The FDA Approves Ultomiris for Myasthenia Gravis

The FDA has approved Alexion/AstraZeneca’s Ultomiris (ravulizumab-cwvz) for the treatment of adult patients with generalized myasthenia gravis (gMG) who are anti-acetylcholine receptor (AChR) antibody-positive, which represents 80% of people living with the disease.

This FDA action marks the first and only approval for a long-acting C5 complement inhibitor for the treatment of gMG. Generalized myasthenia gravis is a rare, chronic, autoimmune neuromuscular disease that leads to a loss of muscle function and severe weakness. The medication works by inhibiting the C5 protein in the terminal complement cascade, a part of the body’s immune system. When activated, the complement cascade over-responds, leading the body to attack its own healthy cells.
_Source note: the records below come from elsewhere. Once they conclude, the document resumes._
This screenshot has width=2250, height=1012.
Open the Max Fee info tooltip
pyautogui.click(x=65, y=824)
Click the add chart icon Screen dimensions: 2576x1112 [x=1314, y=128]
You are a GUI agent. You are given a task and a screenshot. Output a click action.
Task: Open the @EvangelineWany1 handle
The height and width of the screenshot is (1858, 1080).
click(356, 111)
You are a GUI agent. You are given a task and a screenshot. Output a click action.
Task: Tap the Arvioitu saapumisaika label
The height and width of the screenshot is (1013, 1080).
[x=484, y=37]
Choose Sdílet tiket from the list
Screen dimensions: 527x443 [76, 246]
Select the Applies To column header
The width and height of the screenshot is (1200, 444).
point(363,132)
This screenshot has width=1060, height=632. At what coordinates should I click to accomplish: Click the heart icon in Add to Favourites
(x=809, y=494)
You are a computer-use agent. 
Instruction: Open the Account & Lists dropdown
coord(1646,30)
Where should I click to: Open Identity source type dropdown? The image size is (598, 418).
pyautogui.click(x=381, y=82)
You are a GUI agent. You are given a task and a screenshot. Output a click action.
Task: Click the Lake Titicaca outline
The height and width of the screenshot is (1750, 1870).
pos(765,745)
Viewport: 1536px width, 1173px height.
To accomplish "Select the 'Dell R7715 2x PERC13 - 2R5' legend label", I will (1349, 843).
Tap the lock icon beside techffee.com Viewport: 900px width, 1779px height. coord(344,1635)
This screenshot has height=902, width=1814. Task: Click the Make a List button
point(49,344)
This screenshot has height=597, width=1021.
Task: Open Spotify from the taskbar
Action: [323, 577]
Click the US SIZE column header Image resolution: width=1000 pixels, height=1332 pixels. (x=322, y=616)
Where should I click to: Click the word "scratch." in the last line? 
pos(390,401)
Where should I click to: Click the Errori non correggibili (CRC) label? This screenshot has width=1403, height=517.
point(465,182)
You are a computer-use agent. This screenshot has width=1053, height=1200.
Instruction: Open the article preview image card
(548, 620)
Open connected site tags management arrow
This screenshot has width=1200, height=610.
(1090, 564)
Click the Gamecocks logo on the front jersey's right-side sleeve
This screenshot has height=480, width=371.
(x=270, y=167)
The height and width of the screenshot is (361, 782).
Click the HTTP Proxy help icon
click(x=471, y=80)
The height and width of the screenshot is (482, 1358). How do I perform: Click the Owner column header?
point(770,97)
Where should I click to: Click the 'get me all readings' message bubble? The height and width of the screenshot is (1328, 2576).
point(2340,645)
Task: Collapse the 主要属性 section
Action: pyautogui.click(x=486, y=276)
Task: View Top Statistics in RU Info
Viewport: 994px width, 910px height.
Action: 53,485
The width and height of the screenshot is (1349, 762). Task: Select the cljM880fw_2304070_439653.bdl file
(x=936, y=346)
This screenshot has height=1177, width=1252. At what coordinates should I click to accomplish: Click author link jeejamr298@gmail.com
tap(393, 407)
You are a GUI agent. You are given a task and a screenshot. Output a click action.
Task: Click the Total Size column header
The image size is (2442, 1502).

Ultomiris is administered intravenously every eight weeks in adult patients, following a loading dose.

Professor James F. Howard, Jr, M.D.

“Despite recent advances, managing gMG is complex,” Professor James F. Howard, Jr, M.D., department of neurology at The University of North Carolina School of Medicine and lead primary investigator, said in a press release. “Earlier intervention can preserve function and quality of life. This approval offers patients, including those with milder symptoms, a long-acting C5 inhibitor with early onset and reliable efficacy.”

The approval was based on positive results from the CHAMPION-MG phase 3 trial, in which Ultomiris met the primary endpoint of change from baseline in the Myasthenia Gravis-Activities of Daily Living Profile total score. Results were published recently online in NEJM Evidence and presented at the 2022 American Academy of Neurology Annual Meeting in April.

The safety profile was comparable to placebo and consistent with phase 3 trials of Ultomiris in paroxysmal nocturnal hemoglobinuria and atypical hemolytic uremic syndrome. The most common side effects were upper respiratory tract infection and diarrhea.